[GIVEN REQUEST 1]
Please return everything in the hashing proposal from "hash<int>()(field2) ^" down to "to as hashing.", copied word for word.
[GIVEN REQUEST 2]
In the hashing proposal, name every member declared in the struct MyType, along with its type.

Document number: N3333=12-0023
Date:
Jeffrey Yasskin <jyasskin@google.com>
Chandler Carruth <chandlerc@google.com>
C++11 defined a set of standard hashing containers, which rely on a specialization of std::hash<KeyType>
to exist in order to hash their keys. However, we provided no help to users trying to implement this hash function. We also required them to specialize a template in namespace std
as opposed to the namespace their code actually lives in. This leads to confused users and weak hash functions. For example:
namespace my_namespace {
struct OtherType; // Defined elsewhere.
struct MyType {
OtherType field1;
int field2;
char field3[500];
};
}
namespace std {
template<> struct hash<::my_namespace::MyType> {
size_t operator()(const MyType& val) {
return (hash<::my_namespace::OtherType>()(field1) ^
// Wow, that's verbose, and the xor makes it weak.
hash<int>()(field2) ^
// Oh noes, a copy:
hash<std::string>()(field3, field3 + 500));
}
};
}
This paper proposes an improvement to the situation. But first a digression on the purpose of "hash" functions:
There are several uses for this thing we refer to as hashing.
No single algorithm is optimal for all of the above use cases. If we try to make std::hash<>
fill all of those roles, it will be the wrong choice for all of them instead.
This paper proposes that std::hash<>
be designed for only the first use in the above list, and focuses on making it as simple as possible for the average user of standard library hashing containers. A later paper is likely to explore the more sophisticated interface needed to make user-defined types visible to other "fingerprinting" algorithms.

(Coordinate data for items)
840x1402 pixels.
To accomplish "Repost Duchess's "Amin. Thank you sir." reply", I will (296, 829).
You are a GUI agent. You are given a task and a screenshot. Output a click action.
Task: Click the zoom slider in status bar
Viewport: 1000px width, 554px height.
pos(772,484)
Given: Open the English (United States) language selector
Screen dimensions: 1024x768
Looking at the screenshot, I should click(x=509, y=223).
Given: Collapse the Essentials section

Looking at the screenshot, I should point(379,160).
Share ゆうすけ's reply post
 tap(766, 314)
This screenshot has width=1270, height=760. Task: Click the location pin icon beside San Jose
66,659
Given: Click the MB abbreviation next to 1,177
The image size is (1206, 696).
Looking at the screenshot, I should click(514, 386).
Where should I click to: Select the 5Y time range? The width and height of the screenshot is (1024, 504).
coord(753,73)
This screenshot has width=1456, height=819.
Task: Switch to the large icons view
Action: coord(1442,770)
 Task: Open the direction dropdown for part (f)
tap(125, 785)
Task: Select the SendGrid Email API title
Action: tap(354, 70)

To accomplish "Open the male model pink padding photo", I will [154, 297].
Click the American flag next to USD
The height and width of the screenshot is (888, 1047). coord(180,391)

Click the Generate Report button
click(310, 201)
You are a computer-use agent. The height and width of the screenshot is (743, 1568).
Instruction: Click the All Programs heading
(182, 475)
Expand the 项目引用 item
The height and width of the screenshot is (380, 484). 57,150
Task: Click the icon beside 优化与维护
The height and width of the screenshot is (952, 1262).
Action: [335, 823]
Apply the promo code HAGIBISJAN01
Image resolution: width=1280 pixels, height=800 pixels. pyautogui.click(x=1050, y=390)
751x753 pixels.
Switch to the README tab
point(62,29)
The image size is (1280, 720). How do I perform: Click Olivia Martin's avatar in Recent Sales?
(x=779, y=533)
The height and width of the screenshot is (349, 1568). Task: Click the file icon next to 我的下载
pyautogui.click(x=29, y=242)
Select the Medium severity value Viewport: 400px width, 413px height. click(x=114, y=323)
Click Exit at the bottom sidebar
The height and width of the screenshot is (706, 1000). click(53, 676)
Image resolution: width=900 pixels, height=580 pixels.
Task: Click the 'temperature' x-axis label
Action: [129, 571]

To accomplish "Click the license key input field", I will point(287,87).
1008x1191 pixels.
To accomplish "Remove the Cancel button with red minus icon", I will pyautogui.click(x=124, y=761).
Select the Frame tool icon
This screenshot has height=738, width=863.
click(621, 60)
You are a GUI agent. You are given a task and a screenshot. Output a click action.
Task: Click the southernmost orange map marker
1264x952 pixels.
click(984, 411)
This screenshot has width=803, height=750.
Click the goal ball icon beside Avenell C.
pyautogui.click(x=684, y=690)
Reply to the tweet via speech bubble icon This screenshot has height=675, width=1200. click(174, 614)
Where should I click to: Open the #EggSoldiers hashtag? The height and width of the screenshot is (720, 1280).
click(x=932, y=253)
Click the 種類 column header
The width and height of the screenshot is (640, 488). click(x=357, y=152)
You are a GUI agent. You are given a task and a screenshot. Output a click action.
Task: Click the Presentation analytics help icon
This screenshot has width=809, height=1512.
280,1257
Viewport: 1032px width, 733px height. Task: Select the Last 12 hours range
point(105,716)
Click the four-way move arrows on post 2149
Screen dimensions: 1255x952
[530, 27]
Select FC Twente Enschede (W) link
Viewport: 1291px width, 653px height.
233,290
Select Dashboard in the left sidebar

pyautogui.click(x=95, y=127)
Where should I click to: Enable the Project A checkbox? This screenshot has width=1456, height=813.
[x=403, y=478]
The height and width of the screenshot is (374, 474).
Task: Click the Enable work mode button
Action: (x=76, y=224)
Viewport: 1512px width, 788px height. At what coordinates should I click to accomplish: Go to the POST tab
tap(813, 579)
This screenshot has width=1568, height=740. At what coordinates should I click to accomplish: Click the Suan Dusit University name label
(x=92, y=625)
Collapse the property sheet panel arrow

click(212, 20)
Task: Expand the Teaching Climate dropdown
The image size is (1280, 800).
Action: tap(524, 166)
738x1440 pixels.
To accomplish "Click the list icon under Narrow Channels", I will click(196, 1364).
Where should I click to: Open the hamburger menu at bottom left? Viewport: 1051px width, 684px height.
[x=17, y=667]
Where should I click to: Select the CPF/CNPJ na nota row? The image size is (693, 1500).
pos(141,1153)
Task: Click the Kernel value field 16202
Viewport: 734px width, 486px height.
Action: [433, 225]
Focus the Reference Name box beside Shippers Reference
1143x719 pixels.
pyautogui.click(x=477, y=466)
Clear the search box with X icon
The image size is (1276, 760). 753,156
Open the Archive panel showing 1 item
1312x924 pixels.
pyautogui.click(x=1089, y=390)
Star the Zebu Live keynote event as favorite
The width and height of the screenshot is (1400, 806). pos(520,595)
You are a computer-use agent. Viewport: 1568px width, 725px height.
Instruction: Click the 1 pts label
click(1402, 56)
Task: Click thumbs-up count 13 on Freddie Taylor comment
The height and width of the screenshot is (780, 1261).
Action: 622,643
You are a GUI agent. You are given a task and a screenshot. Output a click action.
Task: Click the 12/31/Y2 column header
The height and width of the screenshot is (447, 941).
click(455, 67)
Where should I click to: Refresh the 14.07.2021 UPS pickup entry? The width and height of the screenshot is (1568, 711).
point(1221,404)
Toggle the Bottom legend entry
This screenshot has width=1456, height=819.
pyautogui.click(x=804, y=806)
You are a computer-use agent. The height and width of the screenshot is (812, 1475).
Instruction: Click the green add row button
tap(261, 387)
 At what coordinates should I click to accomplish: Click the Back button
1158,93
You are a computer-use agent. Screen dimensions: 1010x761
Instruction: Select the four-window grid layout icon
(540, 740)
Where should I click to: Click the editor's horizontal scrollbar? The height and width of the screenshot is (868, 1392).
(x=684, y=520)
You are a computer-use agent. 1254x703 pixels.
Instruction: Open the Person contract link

[EXERCISE ANSWER 1]
hash<int>()(field2) ^
// Oh noes, a copy:
hash<std::string>()(field3, field3 + 500));
}
};
}
This paper proposes an improvement to the situation. But first a digression on the purpose of "hash" functions:
There are several uses for this thing we refer to as hashing.

[EXERCISE ANSWER 2]
- field1: OtherType
- field2: int
- field3: char[500]